La discussion du budget de 1939 lui est l'occasion de dénoncer l'aggravation de la situation en Alsace et en Lorraine depuis le 30 septembre 1938 : cette région ne sera « bientôt plus qu'un vaste cimetière hanté par les ombres des caravanes de chômeurs » si des mesures de sauvetage exceptionnelles ne sont pas prises : octroi d'un crédit spécial d'un milliard, dégrèvement d'impôts en faveur des petits et moyens commerçants et artisans, moratoire d'impôt pour la moyenne industrie, priorité aux artisans et petits industriels locaux dans la répartition des commandes de l'Etat, versement immédiat des secours promis aux cultivateurs dont les bêtes sont atteintes de la fièvre aphteuse, paiement immédiat des indemnités dues pour les dommages causés par la récente mobilisation, etc. Le 26 janvier 1939, il revient à la charge en demandant à interpeller le Gouvernement sur sa politique sociale et sur le problème de la vie sociale en Alsace-Lorraine. Il fut déchu de son mandat de député le 20 février 1940, en même temps que la plupart de ses amis politiques, mais par décision du Conseil des Ministres du 28 octobre 1944, relative au rétablissement de la légalité républicaine, il fut relevé de cette déchéance, ainsi. que ses collègues communistes. Alfred Daul est aujourd'hui retiré à Schiltigheim.

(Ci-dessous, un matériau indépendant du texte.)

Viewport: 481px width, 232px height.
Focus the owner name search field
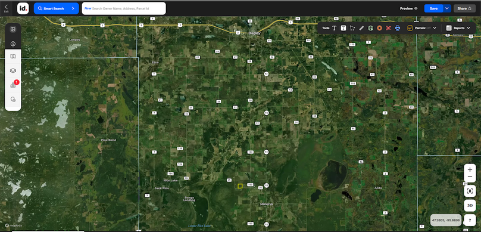click(x=124, y=8)
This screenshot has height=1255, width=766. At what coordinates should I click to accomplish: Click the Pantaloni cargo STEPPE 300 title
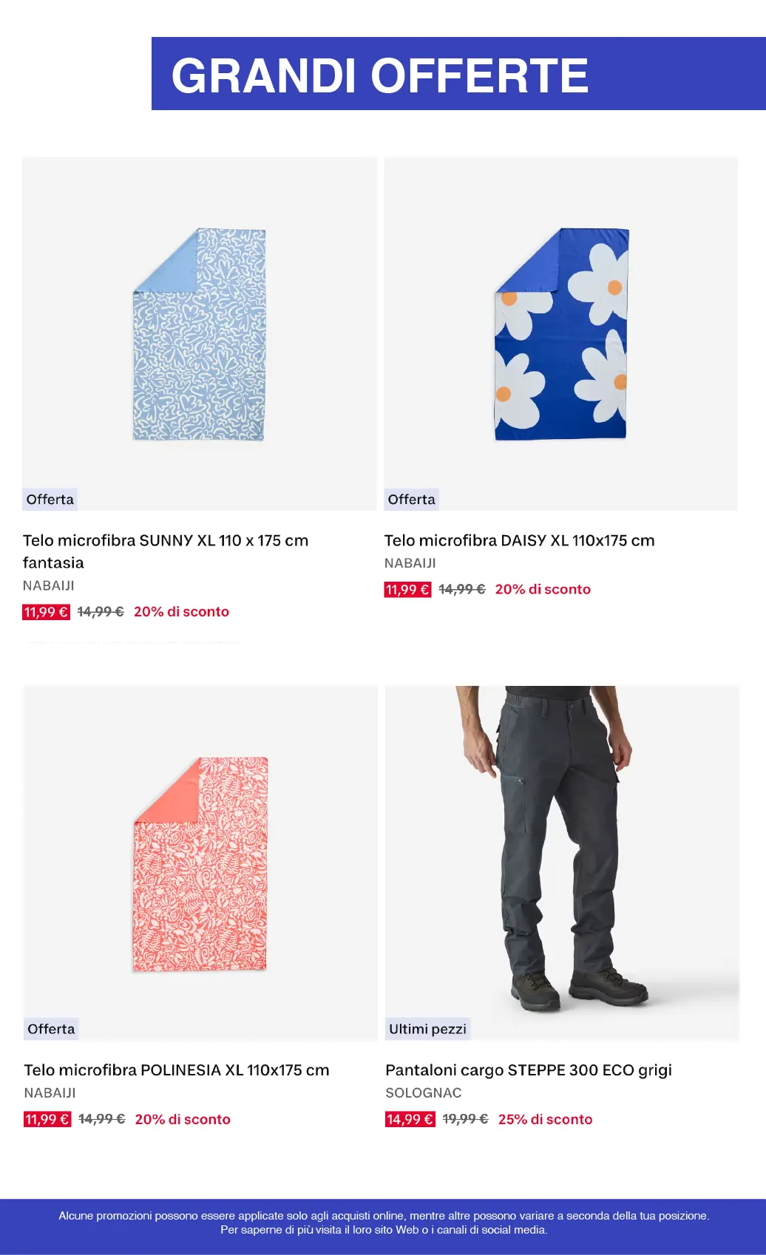point(528,1069)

Né le 6 mai 1893 à Rœschwoog (Bas-Rhin)
Décédé le 15 septembre 1973 à Schiltigheim (Bas-Rhin)

Député du Bas-Rhin de 1936 à 1940

(Voir première partie de la biographie dans le dictionnaire des parlementaires français 1889-1940, tome IV, p. 1246 et 1247)

Pendant la seconde guerre mondiale, ses convictions politiques valent de nombreux emprisonnements à Alfred Daul. Interné dès juillet 1940 au camp de Sablon-Montignac, près de Périgueux, il en sort en août, pour être de nouveau arrêté en septembre 1940 par la Gestapo, après la perquisition de son logement. Détenu au camp de concentration de Schirmeck, il est libéré en février 1941, mais connaît des années pénibles, car il ne peut retravailler pour motif politique. Le 20 août 1944, il est encore arrêté par la Gestapo et successivement détenu au camp de concentration de Schirmeck, déporté à Rastatt en Allemagne puis transféré à Haslach-sur-Kientzig, en Forêt Noire.

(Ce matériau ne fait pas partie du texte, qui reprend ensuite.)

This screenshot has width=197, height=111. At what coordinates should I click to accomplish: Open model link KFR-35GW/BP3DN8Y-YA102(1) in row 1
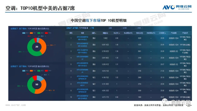click(x=82, y=38)
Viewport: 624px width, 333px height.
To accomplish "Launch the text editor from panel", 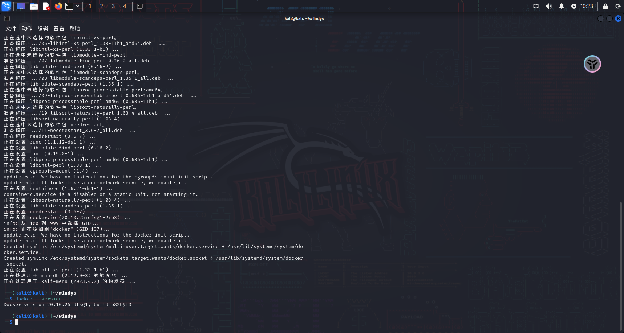I will click(46, 6).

Entre temps, il est relevé de sa déchéance, le 28 octobre 1944, par décision du Conseil des Ministres, prise en application de l'ordonnance du 9 août 1944 portant rétablissement de la légalité républicaine.

Il ne sollicite plus les suffrages de ses électeurs après la Libération et se retire à Schiltigheim (Bas-Rhin) où il meurt le 15 septembre 1973.